I wouldn’t venture past that brier patch on the downtown trail either. At some point, the Fountain Inn section of the trail will connect with downtown. Hopefully, the completion of the Kroc Center in that area will gentrify the neighborhood and make it a little less less “get me out of here before dark.” Right now it’s kind of like this.
Thanks for the reply. Just today I saw an article in the latest issue of Go Magazine that talked about the trail:
They say the paved part on the north end of the trail runs for about 5 miles. Either way, that’s enough for a good run. The article also states that the county is waiting on a wetlands permit before completing work on the part just northwest of the city of Greenville. Previously I’d heard the delay was related to the construction of some special bridges, but this is probably more creditable.
Either way it’s a great trail, though it sure seems narrow to be part of the route for major road races.

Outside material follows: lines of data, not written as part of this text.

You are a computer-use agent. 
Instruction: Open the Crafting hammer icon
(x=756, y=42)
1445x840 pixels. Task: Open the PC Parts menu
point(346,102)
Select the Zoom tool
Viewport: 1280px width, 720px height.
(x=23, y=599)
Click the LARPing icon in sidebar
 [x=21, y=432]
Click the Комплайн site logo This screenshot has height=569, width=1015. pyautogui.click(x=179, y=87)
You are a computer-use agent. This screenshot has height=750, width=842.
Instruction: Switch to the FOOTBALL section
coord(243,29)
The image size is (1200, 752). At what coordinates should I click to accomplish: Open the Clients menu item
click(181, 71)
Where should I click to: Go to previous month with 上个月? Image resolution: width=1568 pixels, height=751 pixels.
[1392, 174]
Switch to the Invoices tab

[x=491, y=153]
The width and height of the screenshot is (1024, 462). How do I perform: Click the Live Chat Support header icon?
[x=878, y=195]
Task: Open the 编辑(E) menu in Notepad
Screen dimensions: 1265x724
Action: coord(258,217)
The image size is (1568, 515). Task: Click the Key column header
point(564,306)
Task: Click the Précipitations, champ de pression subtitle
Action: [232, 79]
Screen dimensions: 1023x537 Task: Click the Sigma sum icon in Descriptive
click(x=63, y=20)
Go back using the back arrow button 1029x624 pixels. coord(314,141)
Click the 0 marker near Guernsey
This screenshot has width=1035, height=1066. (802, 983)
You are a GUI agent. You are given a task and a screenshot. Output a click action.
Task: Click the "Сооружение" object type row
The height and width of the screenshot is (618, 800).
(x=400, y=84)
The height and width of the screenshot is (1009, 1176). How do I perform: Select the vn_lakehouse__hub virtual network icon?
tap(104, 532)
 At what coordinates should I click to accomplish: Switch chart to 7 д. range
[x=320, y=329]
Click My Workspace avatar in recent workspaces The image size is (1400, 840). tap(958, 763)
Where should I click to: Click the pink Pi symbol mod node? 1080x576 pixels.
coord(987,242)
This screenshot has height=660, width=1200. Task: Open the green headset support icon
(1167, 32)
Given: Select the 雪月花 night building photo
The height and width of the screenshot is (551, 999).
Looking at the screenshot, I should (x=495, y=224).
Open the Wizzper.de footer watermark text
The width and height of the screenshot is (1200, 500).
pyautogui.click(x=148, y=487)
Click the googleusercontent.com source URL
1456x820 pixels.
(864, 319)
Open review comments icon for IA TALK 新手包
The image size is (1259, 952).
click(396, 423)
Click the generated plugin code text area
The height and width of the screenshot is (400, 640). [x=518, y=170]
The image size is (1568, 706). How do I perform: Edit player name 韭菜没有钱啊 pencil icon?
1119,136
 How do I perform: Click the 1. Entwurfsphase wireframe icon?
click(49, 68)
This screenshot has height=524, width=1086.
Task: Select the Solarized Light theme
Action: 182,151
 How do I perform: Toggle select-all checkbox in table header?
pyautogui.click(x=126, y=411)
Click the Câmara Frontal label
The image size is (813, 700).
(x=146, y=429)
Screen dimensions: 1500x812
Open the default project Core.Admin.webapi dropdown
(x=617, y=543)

Hi Chad…just ran across this looking for historic info on the old railroad line. I’m still trying to get Jim to ride the trail with me….we’re sort of ‘new’ to biking, having not done it in many years. Where do you start in Greenville if you want to ride to TR?
The easiest section to ride is by the children’s park beneath the bridge on Academy (along the Reedy on River Street). You can park there and do a three mile stretch that’s completely flat. It takes you past the new Kroc Center.
Another good place to start is by the softball field at Furman where the big, green rail car is. There’s plenty of parking and a water fountain. From there, you can ride to downtown Greenville and back.
Since it’s a rails to trails project, it’s really flat and easy to ride. The wife and I recently went from Cleveland Park to Traveler’s Rest and back, a total of 23 miles, without hurting too bad.